January 15, 2013
A global spy ring targeting governmental, diplomatic and scientific research organization computer networks has been uncovered by Kaspersky Lab.
Known as Red October, or Rocra for short, the malware has targeted specific organizations mostly in Eastern Europe, former USSR members and countries in Central Asia, but it has also hit Western Europe and North America, according to a post on SecureList, Kaspersky Lab’s blog.
“Red October is currently still active with data being sent to multiple command-and-control servers, through a configuration which rivals in complexity the infrastructure of the Flame malware,” the blog post reads. “Registration data used for the purchase of C&C domain names and PE timestamps from collected executables suggest that these attacks date as far back as May 2007.”
Kaspersky Security Network compiled a list of countries with the most infections as seen below.
|IRAN; ISLAMIC REPUBLIC OF||7|
|UNITED ARAB EMIRATES||5|
The malware is sent by means of a spear-phishing e-mail to target specific victims within an organization.
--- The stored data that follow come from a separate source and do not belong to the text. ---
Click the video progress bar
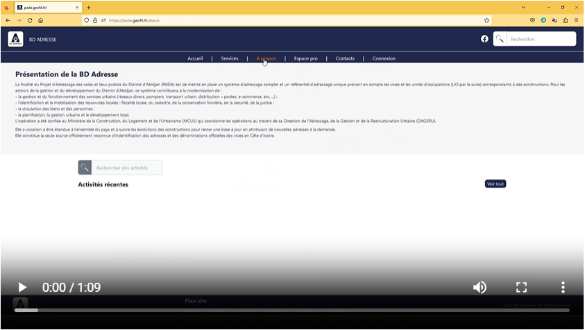This screenshot has height=330, width=585. [x=291, y=310]
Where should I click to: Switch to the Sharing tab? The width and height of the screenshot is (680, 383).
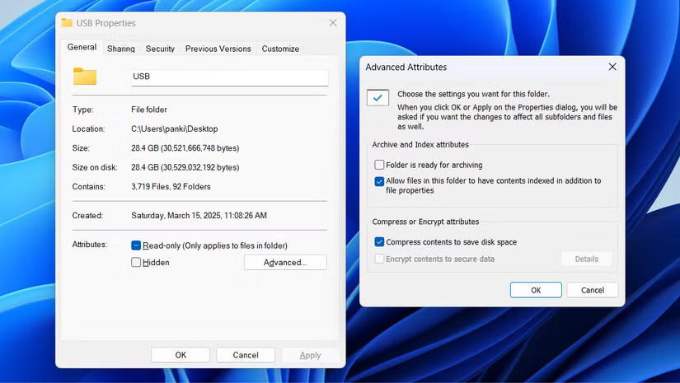coord(121,49)
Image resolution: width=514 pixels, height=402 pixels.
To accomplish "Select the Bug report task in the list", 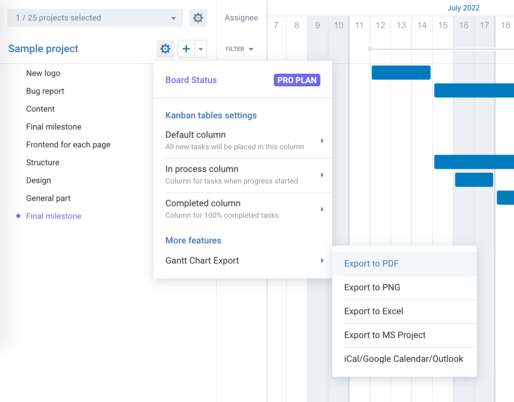I will tap(45, 91).
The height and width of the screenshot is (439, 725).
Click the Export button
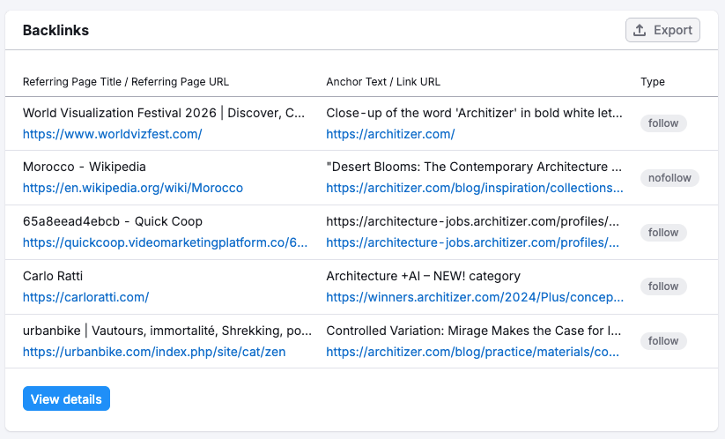(662, 30)
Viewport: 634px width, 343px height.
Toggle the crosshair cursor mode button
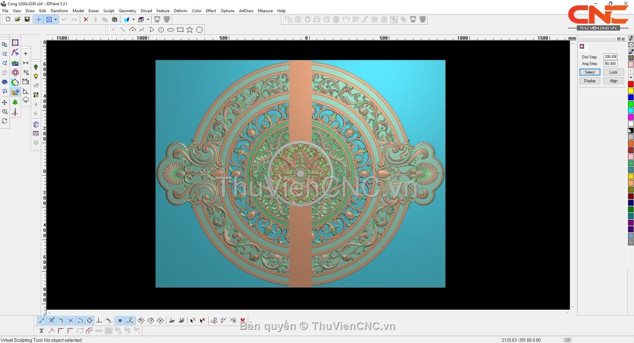point(39,20)
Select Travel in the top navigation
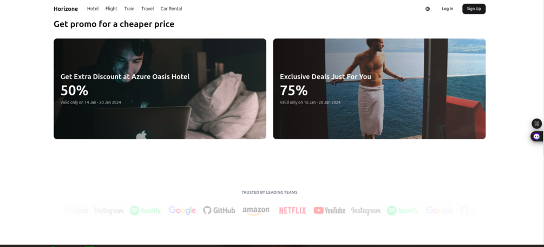This screenshot has width=544, height=247. pos(147,9)
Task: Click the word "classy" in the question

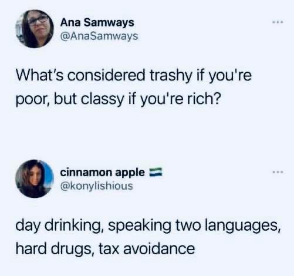Action: tap(102, 99)
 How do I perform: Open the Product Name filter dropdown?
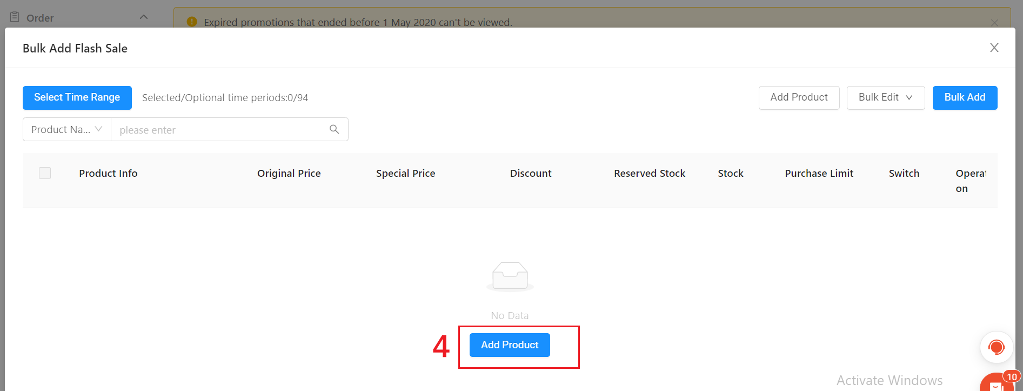66,129
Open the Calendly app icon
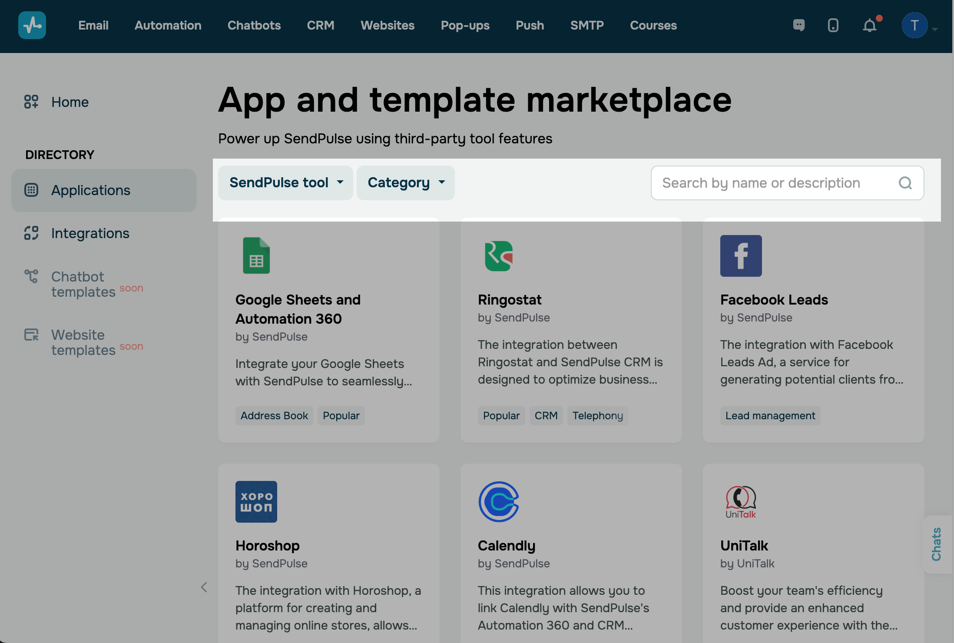The height and width of the screenshot is (643, 954). click(499, 501)
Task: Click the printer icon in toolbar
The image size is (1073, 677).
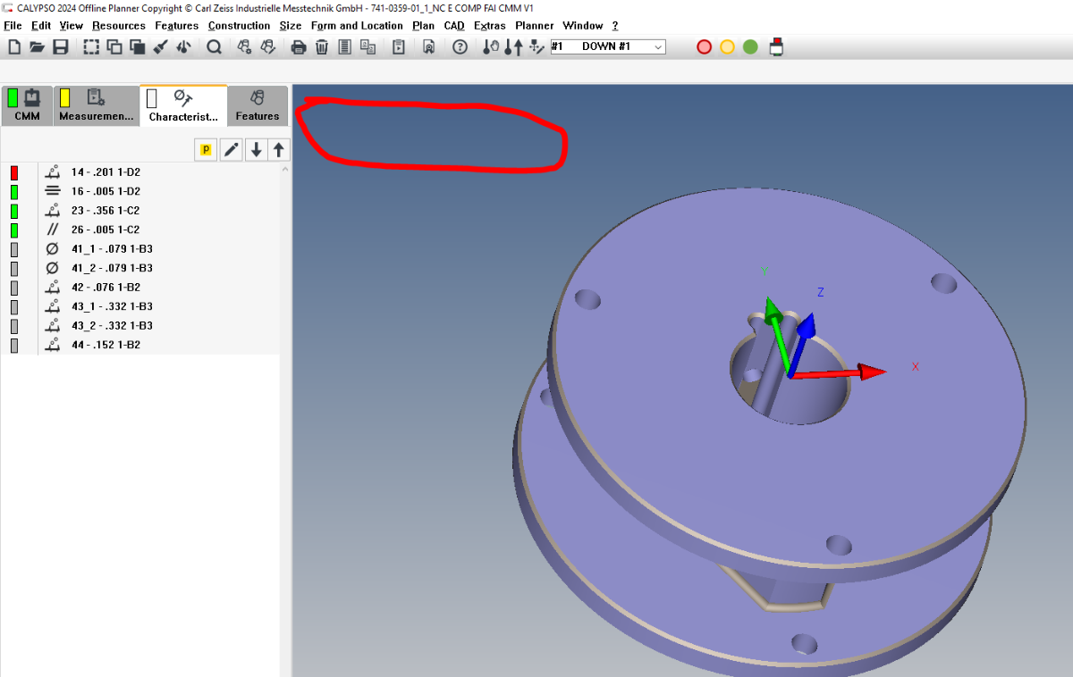Action: tap(299, 47)
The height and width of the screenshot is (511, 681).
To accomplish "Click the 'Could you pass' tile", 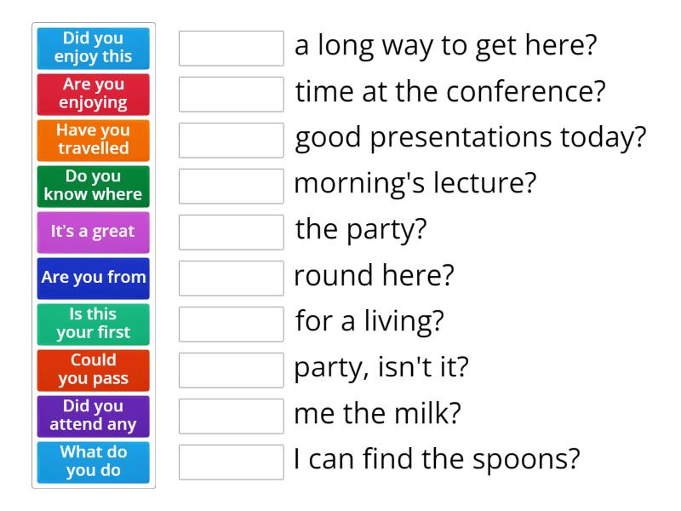I will (94, 370).
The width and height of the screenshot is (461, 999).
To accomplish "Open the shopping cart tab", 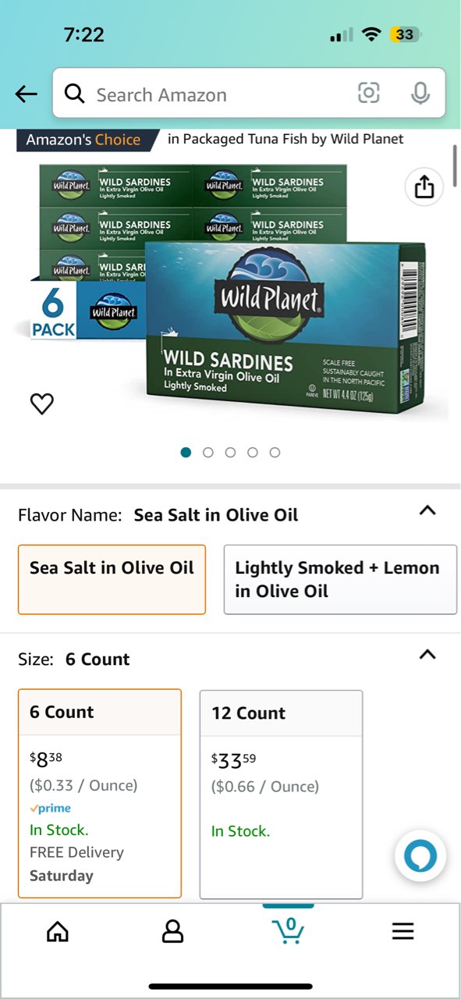I will tap(288, 931).
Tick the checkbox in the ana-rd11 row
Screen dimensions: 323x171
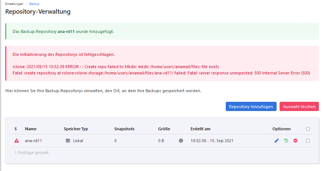click(307, 141)
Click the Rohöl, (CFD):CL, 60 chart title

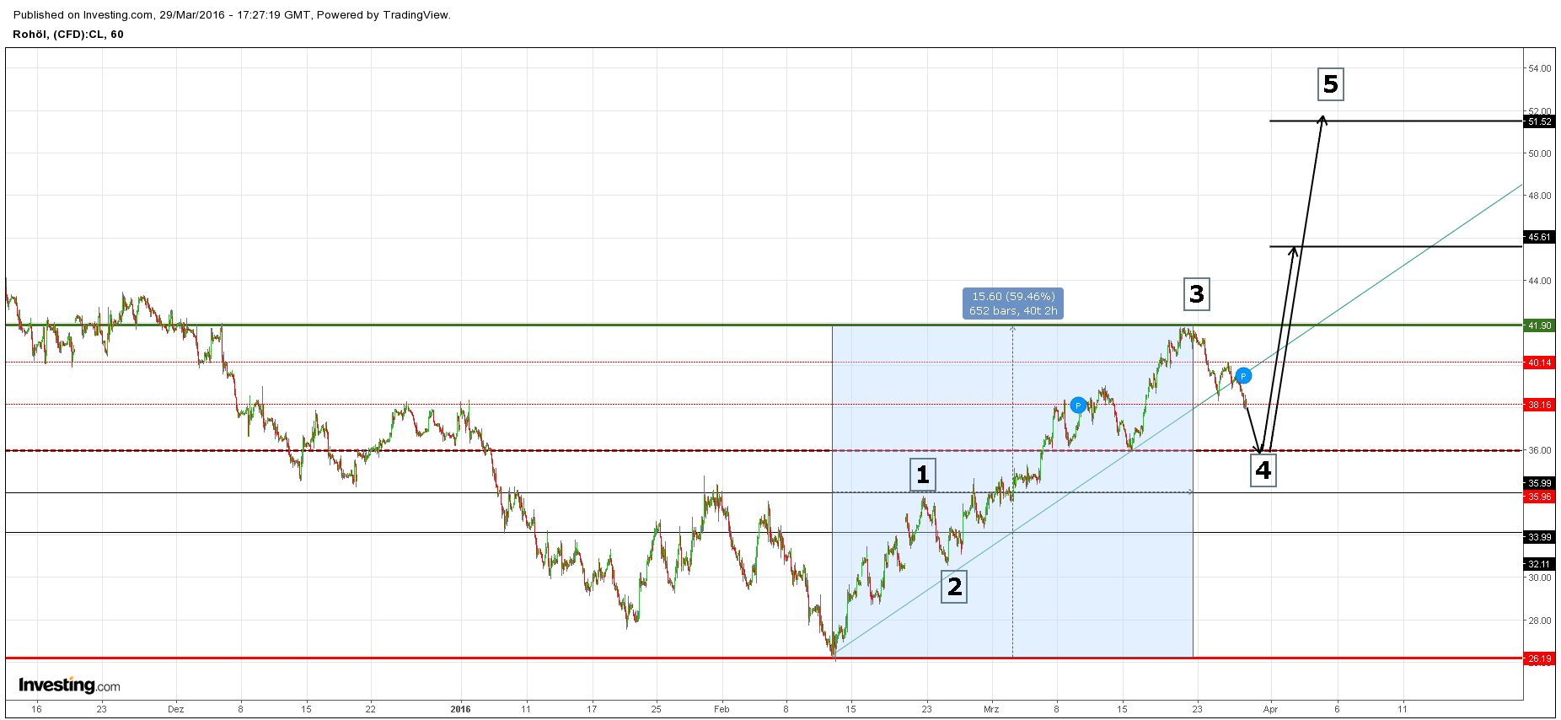pyautogui.click(x=68, y=35)
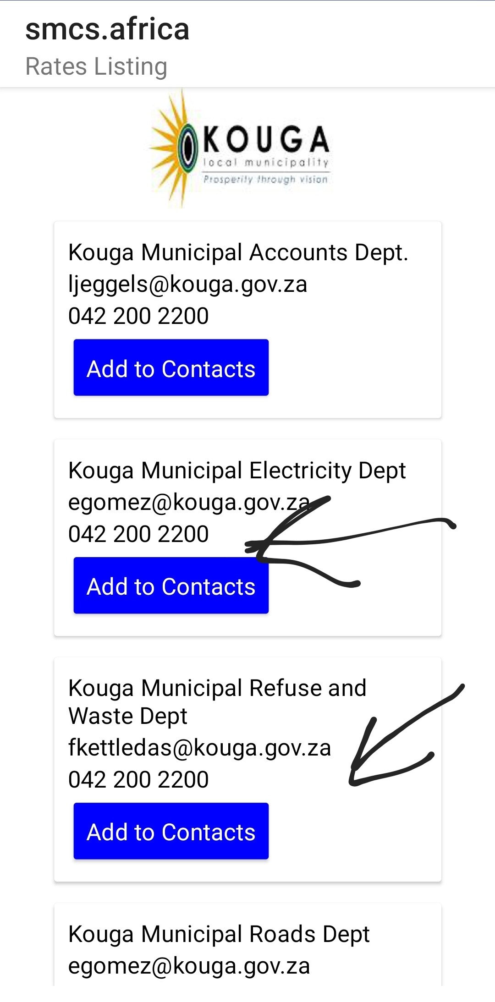Add the Electricity Dept to contacts

171,586
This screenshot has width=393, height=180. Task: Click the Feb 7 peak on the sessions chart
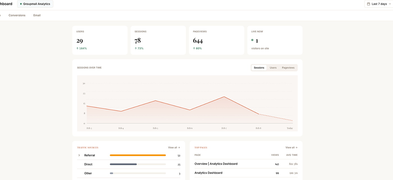click(224, 97)
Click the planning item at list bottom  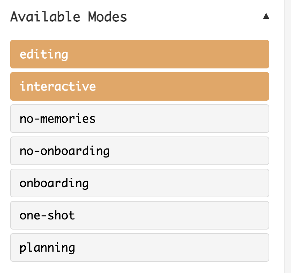click(140, 247)
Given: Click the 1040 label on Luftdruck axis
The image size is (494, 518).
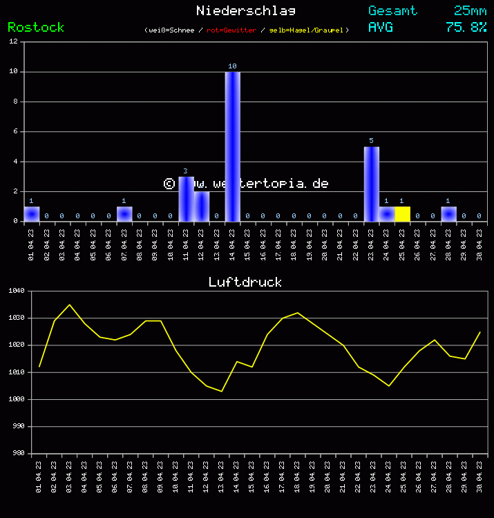Looking at the screenshot, I should [17, 291].
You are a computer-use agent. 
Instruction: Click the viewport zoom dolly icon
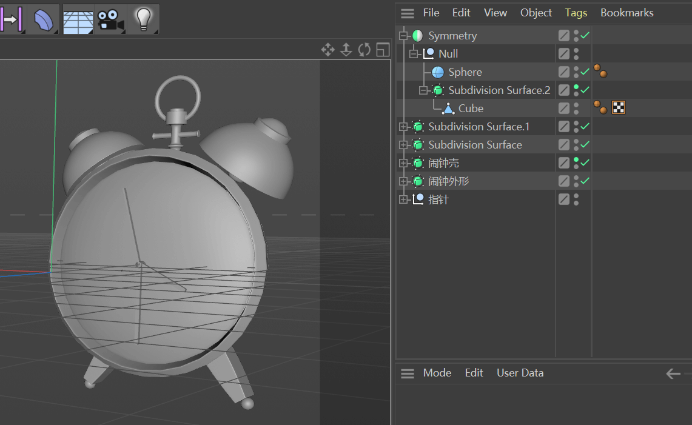coord(346,50)
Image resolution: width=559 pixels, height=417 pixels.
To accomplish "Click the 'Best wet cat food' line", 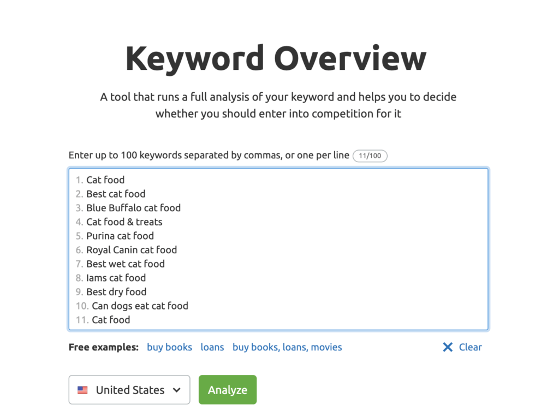I will point(125,264).
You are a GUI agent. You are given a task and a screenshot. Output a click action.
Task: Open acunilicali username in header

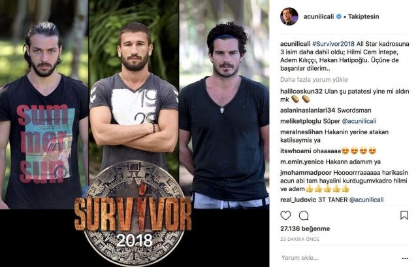coord(319,16)

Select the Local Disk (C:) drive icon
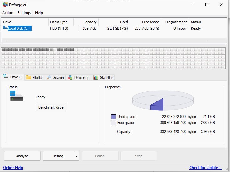(x=5, y=28)
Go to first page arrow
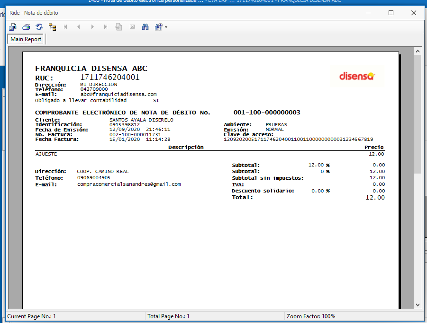The image size is (427, 323). pyautogui.click(x=65, y=27)
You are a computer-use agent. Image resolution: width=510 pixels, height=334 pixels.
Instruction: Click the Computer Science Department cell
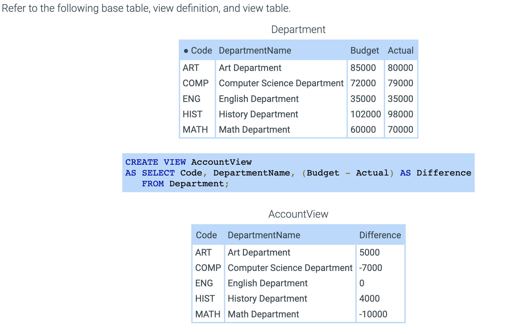coord(281,83)

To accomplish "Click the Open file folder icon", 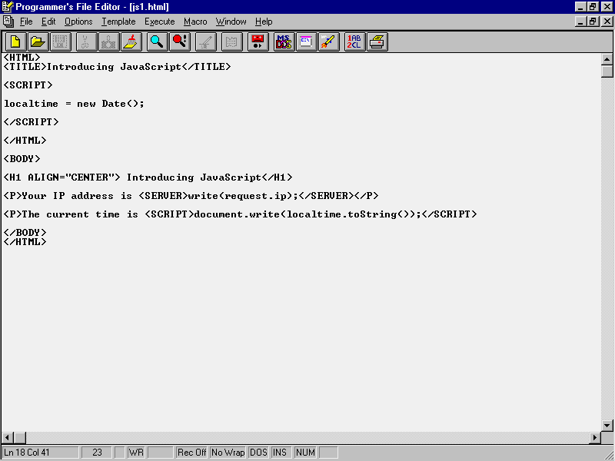I will point(38,41).
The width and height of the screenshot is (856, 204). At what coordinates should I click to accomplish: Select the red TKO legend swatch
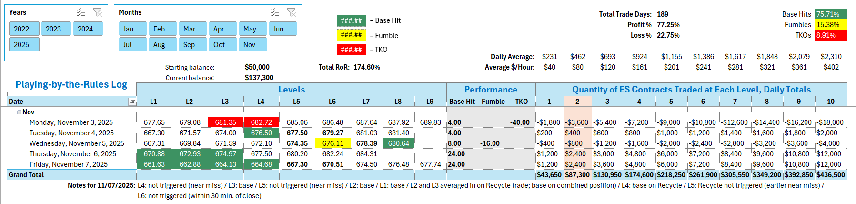(x=351, y=50)
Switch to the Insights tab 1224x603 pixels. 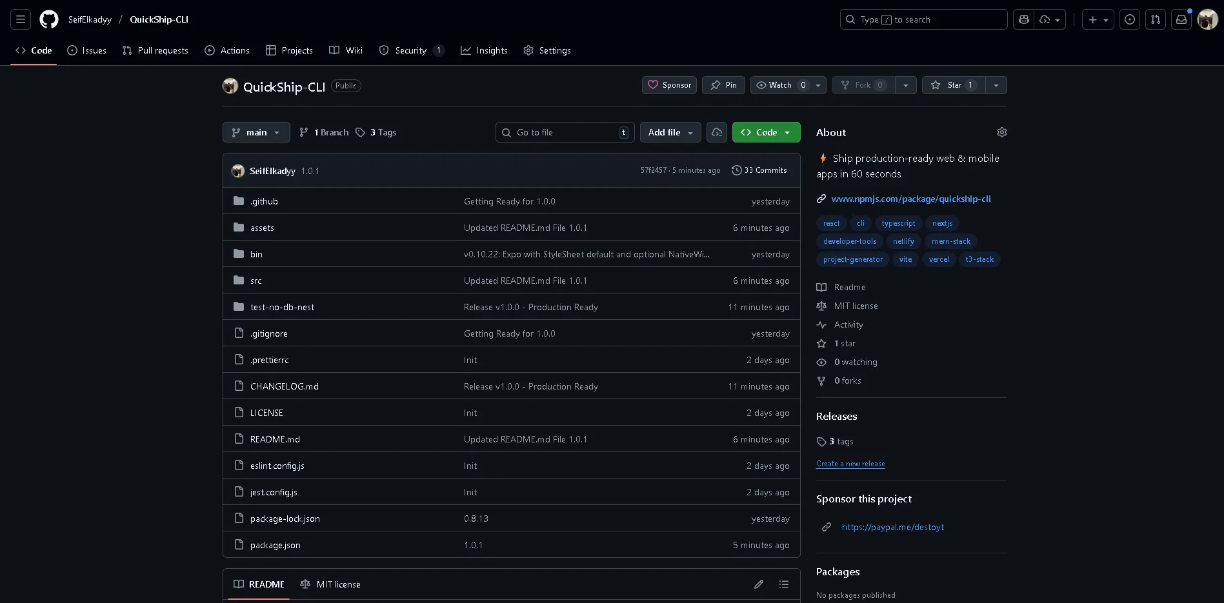tap(484, 50)
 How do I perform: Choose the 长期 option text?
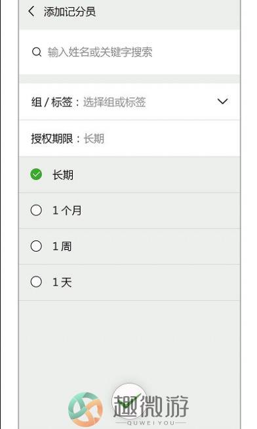(63, 175)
Once downloaded, the infected files release a trojan on the PC which then scans the local network to uncover other computers vulnerable to the same attack.
The malware downloads modules that can later perform a number of “tasks,” often as .dll libraries. The infected device will then obey instructions from the command center and then immediately destroy the evidence.
Modules are also often installed on an infected system to steal data from Windows Mobile devices, iPhones and Nokia handsets. Once a mobile device is connected to the victim’s machine, the modules start collecting data from the phone.
“During our investigation, we’ve uncovered over 1,000 modules belonging to 30 different module categories,” the blog reads. “These have been created between 2007 with the most recent being compiled Jan. 8, 2013.”
Information collected from infected networks is often reused in later attacks, according to Kaspersky. In one instance, stolen credentials were stockpiled for use when the attackers needed to guess passwords and network credentials in other locations.
Red October is able to spy and steal in a number of ways, which Kaspersky has broken down into two groups: persistent tasks and one-time tasks.
Examples of persistent tasks:
• Once a USB drive is connected, search and extract files by mask/format, including deleted files. Deleted files are restored using a built in file system parser.
• Wait for an iPhone or a Nokia phone to be connected. Once connected, retrieve information about the phone, its phone book, contact list, call history, calendar, SMS messages, browsing history.
• Wait for a Windows Mobile phone to be connected. Once connected, infect the phone with a mobile version of the Rocra main component.
• Wait for a specially crafted Microsoft Office or PDF document and execute a malicious payload embedded in that document, implementing a one-way covert channel of communication that can be used to restore control of the infected machine.
• Record all the keystrokes, make screenshots.
• Execute additional encrypted modules according to a pre-defined schedule.
• Retrieve e-mail messages and attachments from Microsoft Outlook and from reachable mail servers using previously obtained credentials.
Examples of one-time tasks:
• Collect general software and hardware environment information.
• Collect file system and network share information, build directory listings, search and retrieve files by mask provided by the C&C server.
• Collect information about installed software, most notably Oracle DB, RAdmin, IM software including Mail.Ru agent, drivers and software for Windows Mobile, Nokia, SonyEricsson, HTC, Android phones, USB drives.
• Extract browsing history from Chrome, Firefox, Internet Explorer, Opera.
• Extract saved passwords for Web sites, FTP servers, mail and IM accounts.
• Extract Windows account hashes, most likely for offline cracking.
• Extract Outlook account information.
• Determine the external IP address of the infected machine.
• Download files from FTP servers that are reachable from the infected machine (including those that are connected to its local network) using previously obtained credentials.
• Write and/or execute arbitrary code provided within the task.
• Perform a network scan, dump configuration data from Cisco devices if available.
• Perform a network scan within a predefined range and replicate to vulnerable machines using the MS08-067 vulnerability.
• Replicate via network using previously obtained administrative credentials.